Recent

Author Topic: [SOLVED] Pascal performance on polynomial benchmark slower than expected  (Read 18120 times)

botster

  • New Member
  • *
  • Posts: 18
Hi All,

Being a Linux user, I have been working with Gambas (BASIC) which employs a visual GUI designer as Lazarus does. It is a nice app, but it does not do cross-platform compiling. So, I have recently took another look at Lazarus.

I became curious how a Free Pascal compiled program would perform against a Gambas 'just in time' compiled program. I thought it would blow Gambas out of the water, so to speak. It did not.

Please understand that I am not trying to be a troll. I just think there is something in my system that makes an FPC compiled program not perform as it should. And, I am hoping someone might be able to help me find what that is.

Here's what I did. I took the Gambas polynomial benchmark program from http://gambaswiki.org/wiki/doc/benchmark/polynom and converted it to Pascal, compiled it with `fpc polynom.pas`, and then timed its execution with the Linux 'time' command (`time ./polynom`).

The time information of the output was:
real    0m38.576s
user    0m20.965s
sys     0m0.063s

For the Gambas program, executed with `time gbs3 -f -c polynom.gambas`, the time info was:
real    0m17.093s
user    0m9.604s
sys     0m0.066s

Over twice as fast as the pre-compiled Pascal program. The '-f' option invokes the Just-In-Time compiler, and the '-c' option ignores the compile cache to force a compile.

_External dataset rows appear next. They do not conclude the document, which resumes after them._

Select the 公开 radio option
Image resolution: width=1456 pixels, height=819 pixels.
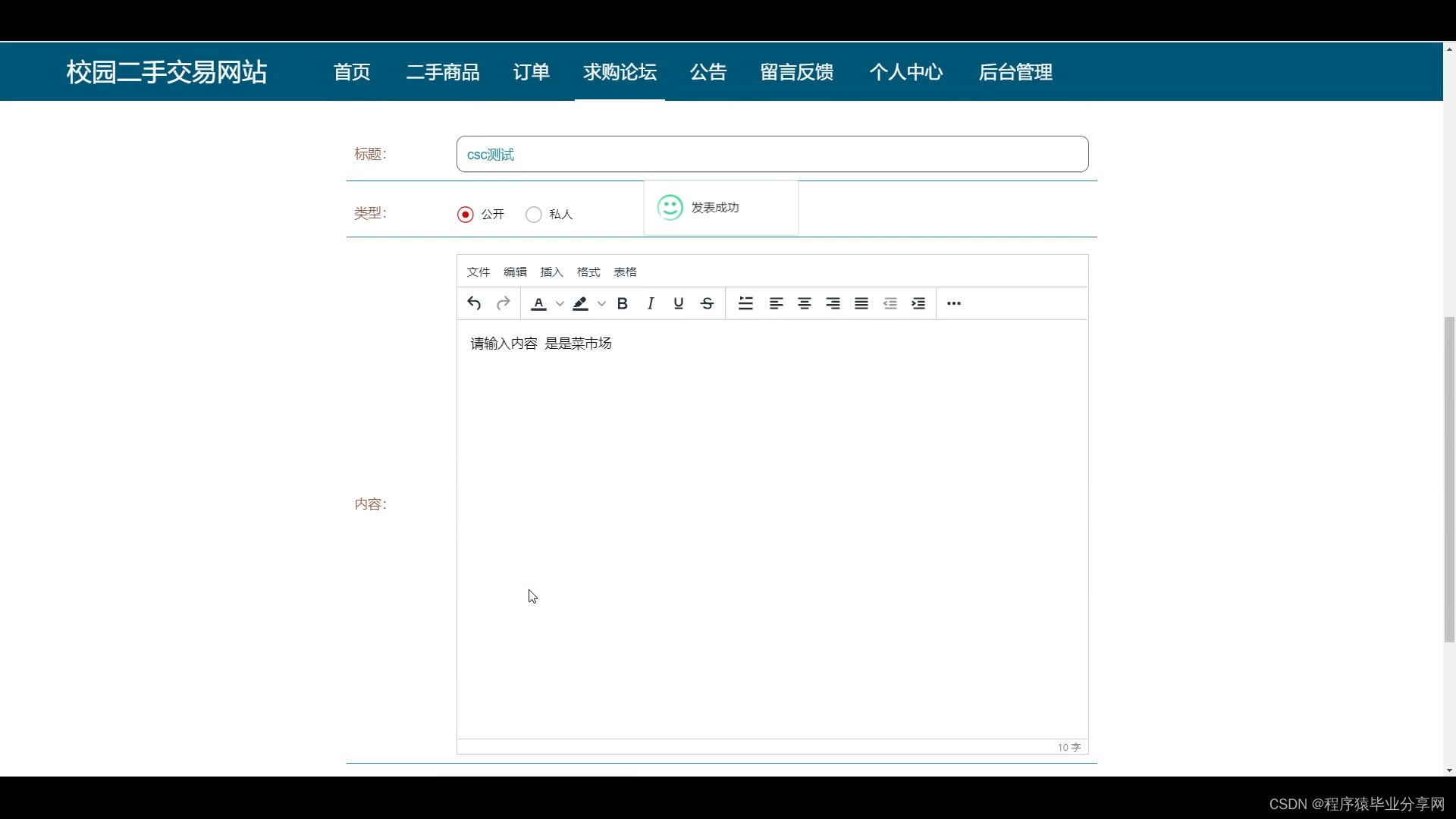tap(466, 215)
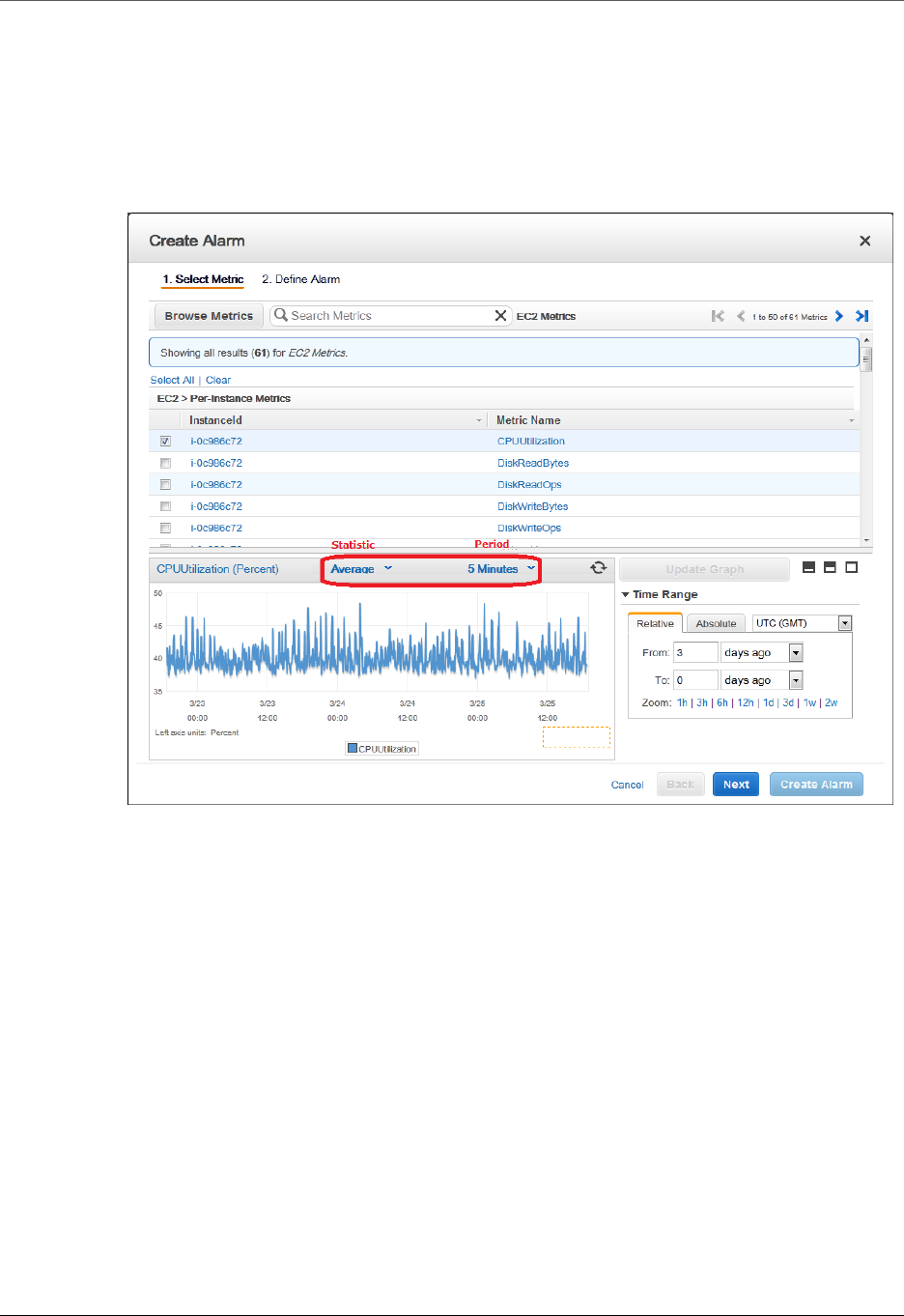Image resolution: width=904 pixels, height=1316 pixels.
Task: Select the full-graph layout icon
Action: (x=852, y=567)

So, the time for the Gambas program includes compile time.

Now, what makes me think there is something wrong on my system is that another user on the Gambas user list (using FPC 2.6.2-8 [2014/01/22] for x86_64 -- older than mine) reported times of 5.376s and 4.172s for Pascal and Gambas, respectively -- showing Pascal to be only marginally slower; not two times slower.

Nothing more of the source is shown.